__Given instruction 1__
In the forum post on multidimensional function fitting, which two nnet options does the author recommend for curve fitting?
__Given instruction 2__
Decide whether each statement agrees with the forum post on multidimensional function fitting:
(a) The author learned most of the suggested guidelines from Ripley's pattern recognition book.
(b) When the number of hidden units is chosen by BIC, weight decay is set to zero.
(c) The author calls cross-validation less work than BIC.
__Given instruction 3__
In the forum post on multidimensional function fitting, rewrite the passage from "For curve fitting, use" to "that automates this.", swapping "hidden units" for "hidden nodes".

[R] multidimensional function fitting

Mon Mar 3 19:57:02 CET 2003

Have you considered fitting a neural net using the nnet package?  Since
nets are determined by a functional form that is straightforward
(recursive, but straightforward....) and a set of coefficients (weights),
they're fairly easy to program from scratch.  There are no "exotic" (to
some) basis functions to deal with.  You can find descriptions sufficient
to guide coding in Venables and Ripley's _Modern Applied Statistics with
S-Plus_, Ripley's _Pattern Recognition and Neural Networks_, and also _The
Elements of Statistical Learning_ by Hastie, Tibshirani, and Friedman.
I've found each of these to be a good general reference, by the way--if
you're going to be dealing with "curve fitting" on more than this one
occasion, one or all of these would be good to have.  Ripley's pattern
recognition book naturally focuses on classification rather than general
curve-fitting, though many ideas are common to both.

Fitting a net will put more of a burden on you to optimize the model than
mgcv will.  I would suggest  the following guidelines (most of which I
learned from Ripley's pattern recognition book):
   Any net "fitting" should actually consist of multiple fits from random
   starting points--take the fit that minimizes the fitting criterion.
   Scale predictors if necessary to ensure that predictors are on similar
   scales.
   For curve fitting, use the options "linout = T" and "skip = T" (the
   latter is optional but recommended).
   You must optimize some criterion that keeps you from overfitting.  Two
   different techniques I have used successfully are
   (a)  choose the number of hidden units and weight decay parameter to
   optimize cross-validation performance, and
   (b)  choose the number of hidden units to optimize the Bayesian
   Information Criterion (BIC) (setting weight decay to zero).
   The former should give you better performance, but the latter is less
   work and usually works pretty well.  BIC penalizes the number of
   parameters, and here the "number of parameters" is taken to be the
   number of weights.  I could send you R code that automates this.
   Using weight decay > 0 generally improves predictive performance.  Once
   you have enough hidden units, you will not overfit if you use a suitable
   weight-decay parameter.  In fact, a reasonable strategy would be to use
   BIC to select the number of hidden units, then add (say) 2 hidden units
   and find weight-decay that optimizes cross-validation performance.

In short, mgcv makes model optimization convenient but has a price in
implementation, while neural nets make implementation convenient but have a
price in optimization.  I sometimes fit a model which is then implemented
by our Software Engineering group in C, and in that situation I prefer to
pay the price that falls only on me and which I can afford to pay.  Hence I
have used neural nets.  In fact early on I specified for our software group
a "neural net evaluator" C routine that takes some net architectural
parameters (number of inputs, hidden nodes, etc.) and weights in the order
that the nnet package displays them.  Now I can essentially fit a net with
package nnet, send someone the parameters, and they'll have it running in C
in short order.

__Raw data__
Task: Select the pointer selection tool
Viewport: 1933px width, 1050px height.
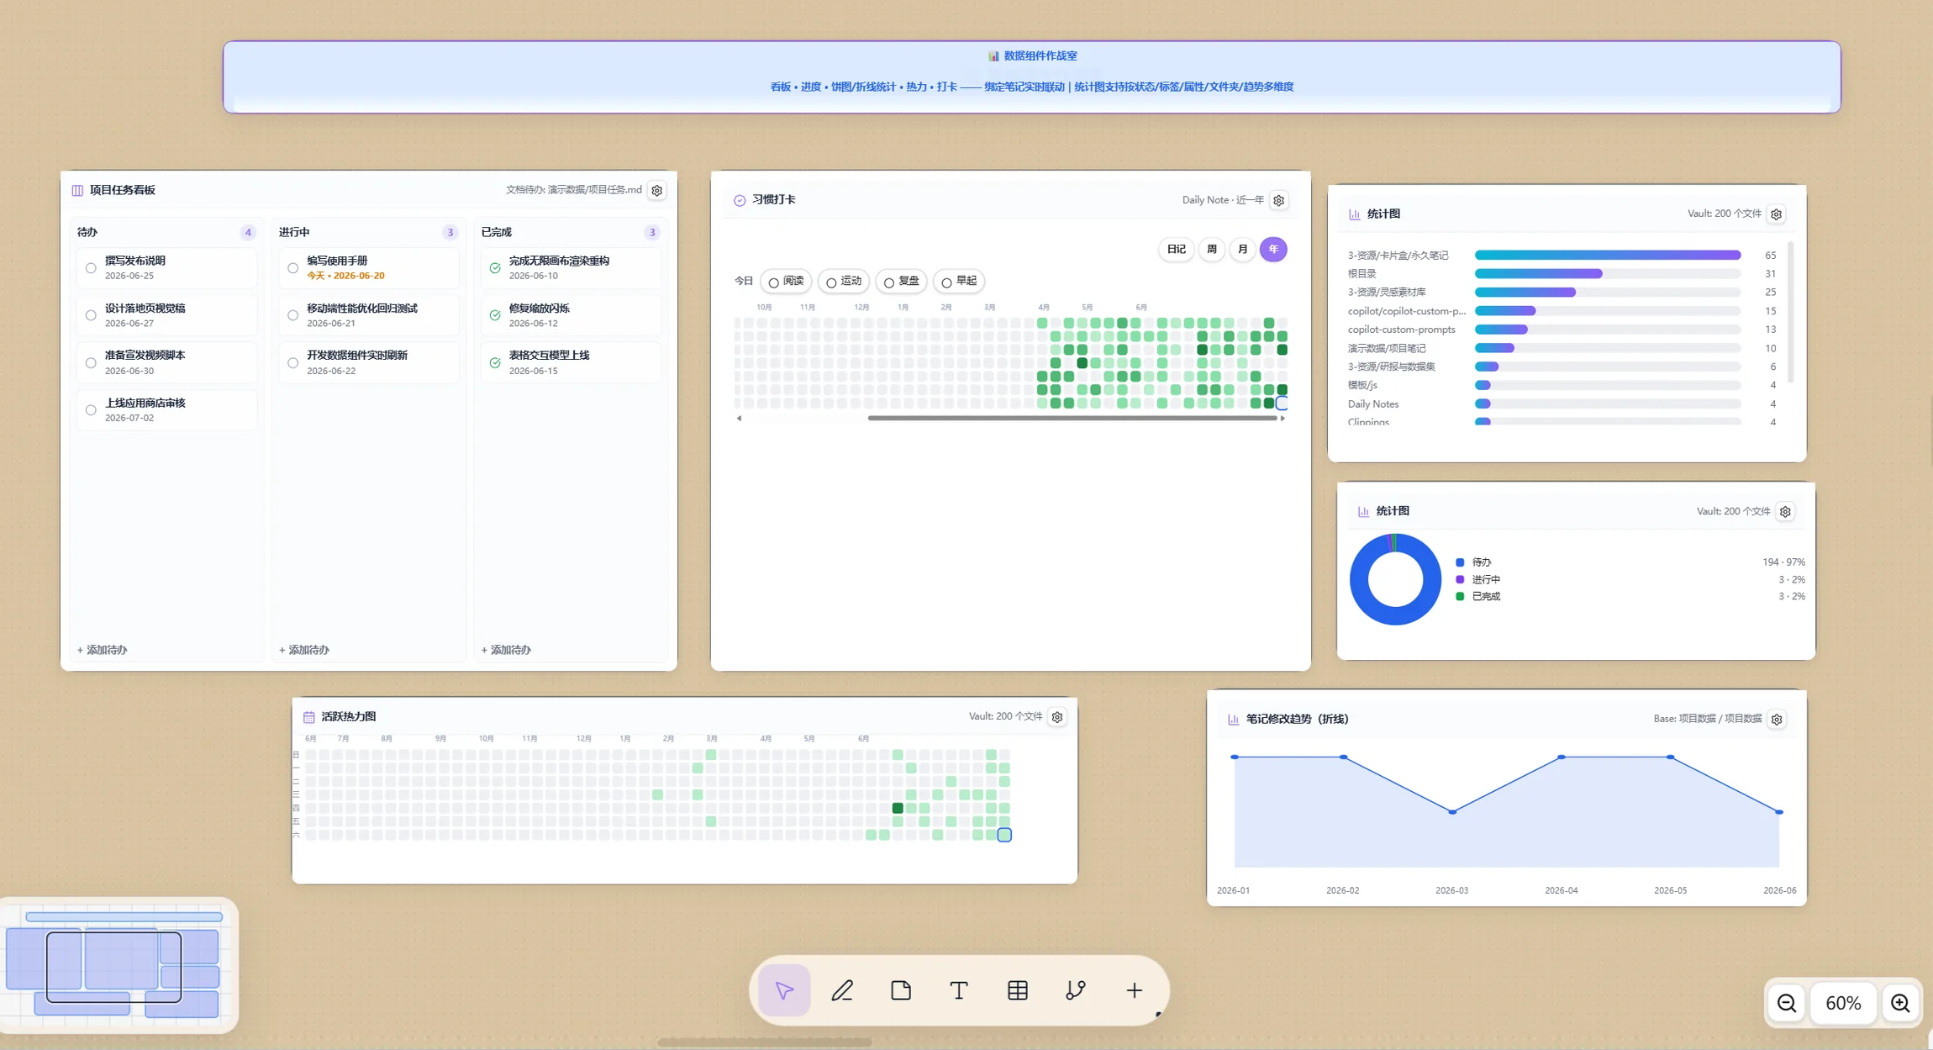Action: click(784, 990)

* * *

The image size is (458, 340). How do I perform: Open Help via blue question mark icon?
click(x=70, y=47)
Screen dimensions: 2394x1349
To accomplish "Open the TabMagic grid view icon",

__Reply 1__
The options "linout = T" and "skip = T". The second one is optional but recommended.

__Reply 2__
(a) Yes: "most of which I learned from Ripley's pattern recognition book"
(b) Yes: "(setting weight decay to zero)"
(c) No: "The former should give you better performance, but the latter is less work"

__Reply 3__
For curve fitting, use the options "linout = T" and "skip = T" (the
   latter is optional but recommended).
   You must optimize some criterion that keeps you from overfitting.  Two
   different techniques I have used successfully are
   (a)  choose the number of hidden nodes and weight decay parameter to
   optimize cross-validation performance, and
   (b)  choose the number of hidden nodes to optimize the Bayesian
   Information Criterion (BIC) (setting weight decay to zero).
   The former should give you better performance, but the latter is less
   work and usually works pretty well.  BIC penalizes the number of
   parameters, and here the "number of parameters" is taken to be the
   number of weights.  I could send you R code that automates this.